Dubbed “Cans Get You Cooking,” the campaign kicks off Feb. 1, to coincide with National Canned Food Month.
CMI is the trade association of the metal and composite can manufacturing industry and its suppliers in the U.S. Investment in the campaign, which is funded by member companies Ball Corp., Crown Holdings, Inc. and Silgan Containers, will exceed $5 million in its first year, CMI VP of marketing and communications Sherrie Rosenblatt tells Marketing Daily.
The campaign is based on extensive research that confirmed strong, positive perceptions among existing canned food consumers, including confidence in these foods’ freshness and nutrients, according to Rosenblatt.

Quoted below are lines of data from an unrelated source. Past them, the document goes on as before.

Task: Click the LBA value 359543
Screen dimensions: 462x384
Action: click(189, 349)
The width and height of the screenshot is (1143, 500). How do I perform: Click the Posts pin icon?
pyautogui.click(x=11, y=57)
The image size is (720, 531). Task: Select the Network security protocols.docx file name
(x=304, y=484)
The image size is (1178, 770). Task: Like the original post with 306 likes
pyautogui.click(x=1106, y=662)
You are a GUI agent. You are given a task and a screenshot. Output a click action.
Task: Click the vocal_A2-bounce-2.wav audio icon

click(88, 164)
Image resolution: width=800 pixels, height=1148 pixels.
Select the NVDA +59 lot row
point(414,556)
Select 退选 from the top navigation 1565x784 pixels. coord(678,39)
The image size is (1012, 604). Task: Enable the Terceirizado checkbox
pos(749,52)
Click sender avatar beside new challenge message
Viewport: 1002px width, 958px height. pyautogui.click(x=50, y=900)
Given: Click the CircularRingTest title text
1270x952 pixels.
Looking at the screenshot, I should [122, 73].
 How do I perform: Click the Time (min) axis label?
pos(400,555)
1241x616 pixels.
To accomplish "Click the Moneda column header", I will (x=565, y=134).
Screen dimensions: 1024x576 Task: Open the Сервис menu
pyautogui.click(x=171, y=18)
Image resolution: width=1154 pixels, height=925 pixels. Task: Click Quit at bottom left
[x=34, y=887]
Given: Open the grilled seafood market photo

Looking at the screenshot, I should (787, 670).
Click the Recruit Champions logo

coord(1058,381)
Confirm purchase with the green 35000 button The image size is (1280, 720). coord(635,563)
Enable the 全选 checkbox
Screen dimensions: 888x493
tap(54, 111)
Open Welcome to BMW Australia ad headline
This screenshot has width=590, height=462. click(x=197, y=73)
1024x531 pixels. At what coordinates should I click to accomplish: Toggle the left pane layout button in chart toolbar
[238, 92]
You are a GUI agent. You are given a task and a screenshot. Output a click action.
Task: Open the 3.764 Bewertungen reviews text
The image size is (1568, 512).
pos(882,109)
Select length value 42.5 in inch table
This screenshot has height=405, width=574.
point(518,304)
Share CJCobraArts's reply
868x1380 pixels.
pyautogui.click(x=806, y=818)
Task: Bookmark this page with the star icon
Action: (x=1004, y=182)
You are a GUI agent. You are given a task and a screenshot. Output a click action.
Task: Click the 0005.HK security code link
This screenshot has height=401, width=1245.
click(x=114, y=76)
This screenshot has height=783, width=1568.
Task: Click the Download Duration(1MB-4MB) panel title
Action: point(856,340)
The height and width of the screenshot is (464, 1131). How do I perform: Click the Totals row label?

It aims to increase these consumers’ usage over time – not just get cans into the pantry, but out of the pantry and onto the table – by reinforcing the benefits of canned foods (including how the canning process seals in nutrition, freshness and taste) and encouraging and helping consumers to use them in creative, easy-to-prepare recipes and meals.
The campaign’s kickoff includes a partnership with “The Chew,” ABC’s daytime food talk show. During February, the show will feature weekly segments in which chefs “engage and educate” consumers about using canned foods in making recipes, according to Rosenblatt.
The effort will also have online, digital and social media presence through ABC’s media assets during February – plus a co-branded contest in which consumers who share their favorite canned food recipes can earn chances to attend a taping of “The Chew” in New York City.
In a recently launched campaign Facebook page (which already has about 5,300 “likes”), CMI and consumers are sharing recipes and tips and facts about canned food, cans and the canning process. The page will also cross-promote retailer-specific offerings and specific canned-food brands. (For instance, an image of Progresso artichoke hearts was used to prompt community members to discuss recipes or ways that they use the product.)
The campaign also has a new Pinterest presence, and plans to hold a Twitter party, offer videos on YouTube, and do outreach to influential mommy/food bloggers and dietitians, with focus on national and local canned-food promotions.
Other components include national and regional media materials, and a satellite media tour to support local retailer promotions.
Retailers will be supplied with customizable “Cans Get You Cooking” content, programming, and a toolkit for supermarket registered dietitians. They also have various options for tying into “The Chew” promotional partnership.
Packaged foods overall, including canned foods, began experiencing volume declines a decade ago, while fresh food volumes (e.g., raw fruits, raw vegetables, grains) have seen steady growth, according to The Hartman Group.
In July 2012, Nielsen reported that, between late September 2011 and mid-April 2012, 50 of 64 major food and non-alcoholic beverage categories had declining retail unit sales. Categories “bearing the brunt” of this trend included canned vegetables (units down 213 million), soup (units down 125 million) and frozen prepared foods (units down 86 million). Conversely, produce was among the 14 edible categories that saw unit gains. Nielsen noted that higher prices, less promotional support and high temperatures (which affected cold-weather categories such as soup) contributed to the packaged-goods volume declines during the period.
According to a report on the U.S. canned/preserved food packaging market published in July 2012 by CompaniesandMarkets.com, unit sales in this market declined slightly in 2011, to 15.8 billion units. Metal packaging’s share of total canned/preserved good packaging declined to 73%, in part reflecting product manufacturers’ expansion to other formats (unit sales of rigid plastic packaging increased by 3% in 2011).
The report notes that unit volume sales of U.S. canned/preserved food packaging are “likely” to continue to decline “as consumers turn to products perceived as fresher and healthier.”
Research from Key Note released in 2011 documented similar trends in canned food packaging in the U.K.